* [ABOUT THIS TASK] Pictures in the data must not be copied, but everything else should be output exactly.

* [INFORMATION]
++++

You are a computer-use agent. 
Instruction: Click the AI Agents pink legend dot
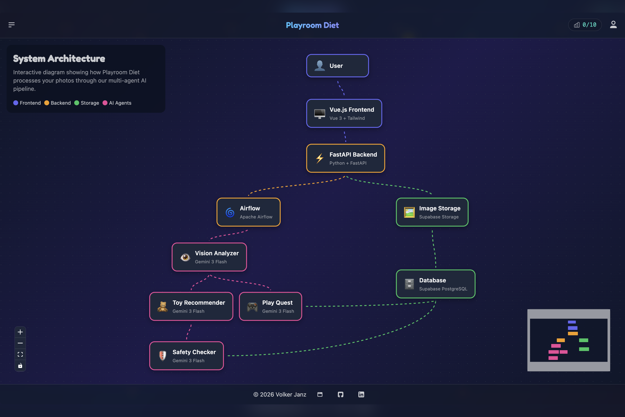click(105, 103)

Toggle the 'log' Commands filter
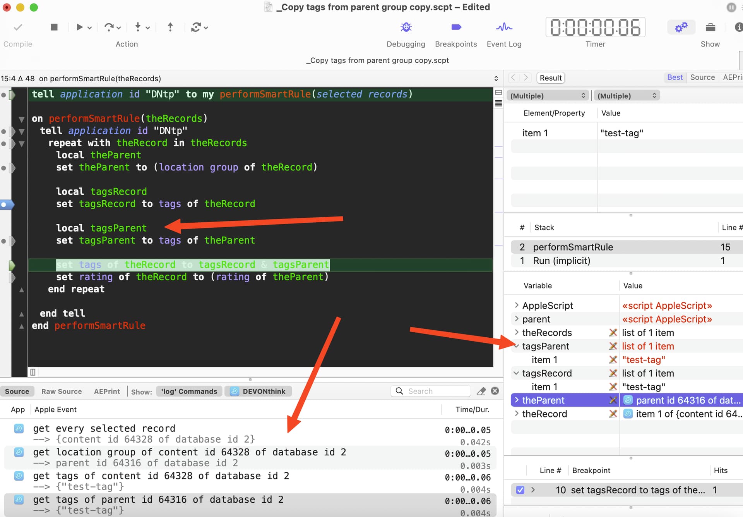(189, 391)
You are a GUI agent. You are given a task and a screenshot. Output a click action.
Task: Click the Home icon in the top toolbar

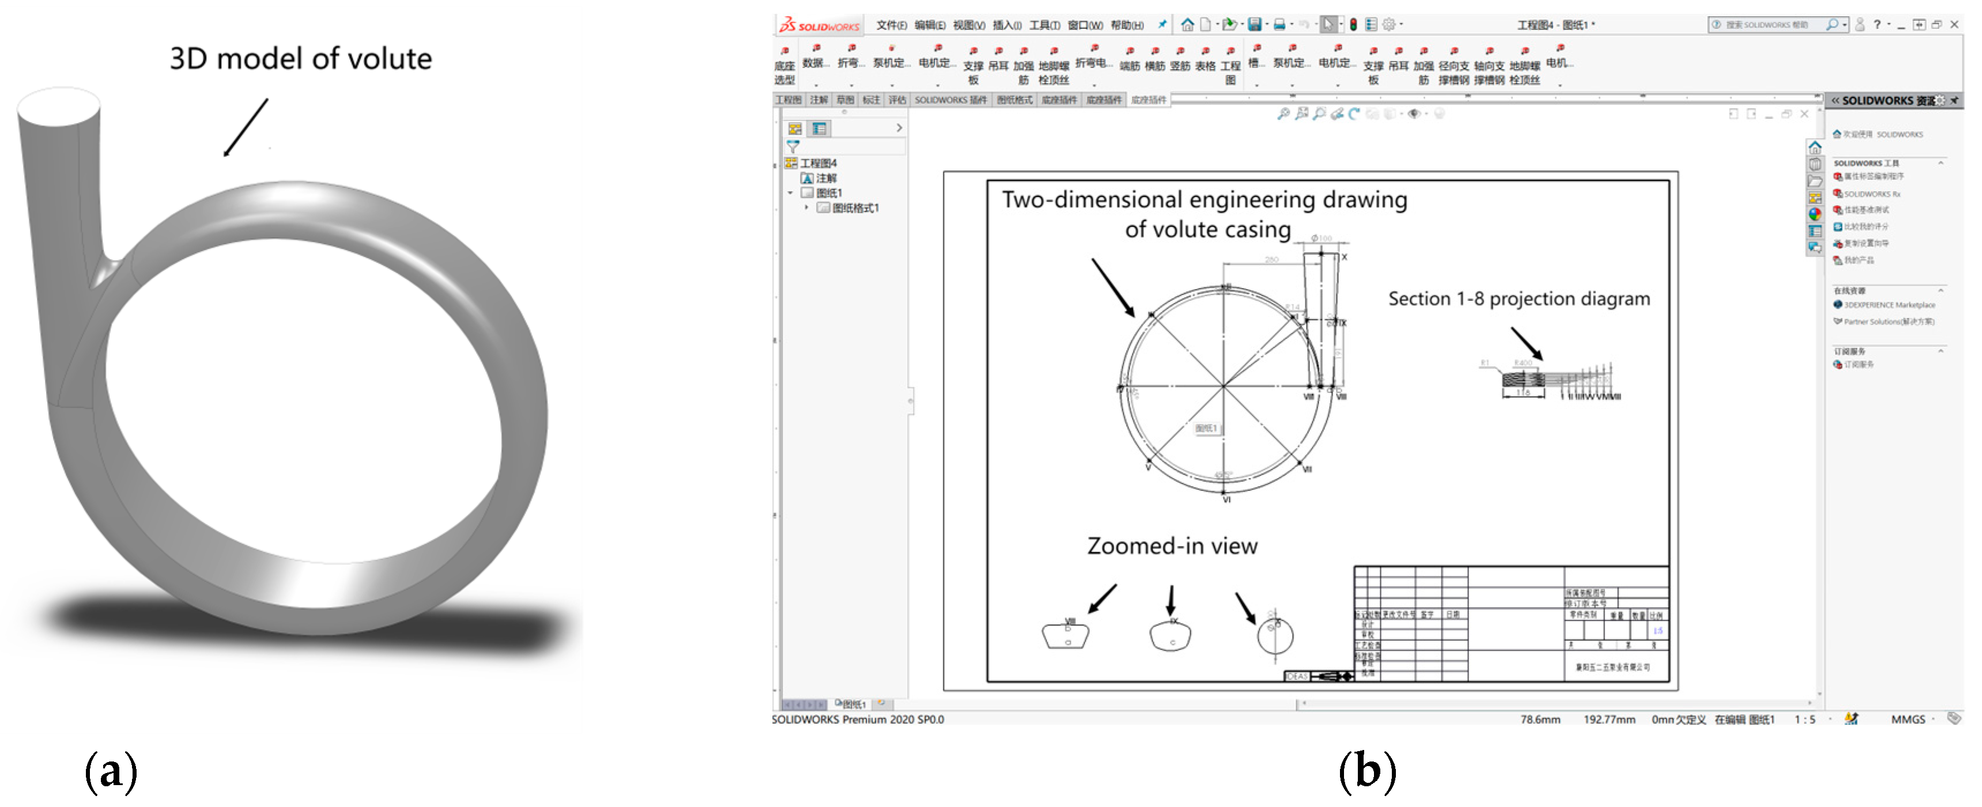click(1187, 25)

++++

* [RESPONSE FOR THIS EXERCISE]
You are a computer-use agent. 
Instruction: Click the AI Agents pink legend dot
click(105, 103)

Toggle the 'log' Commands filter
(189, 391)
You are a GUI agent. You are given a task and a screenshot. Output a click action.
Task: Click the Home icon in the top toolbar

click(1187, 25)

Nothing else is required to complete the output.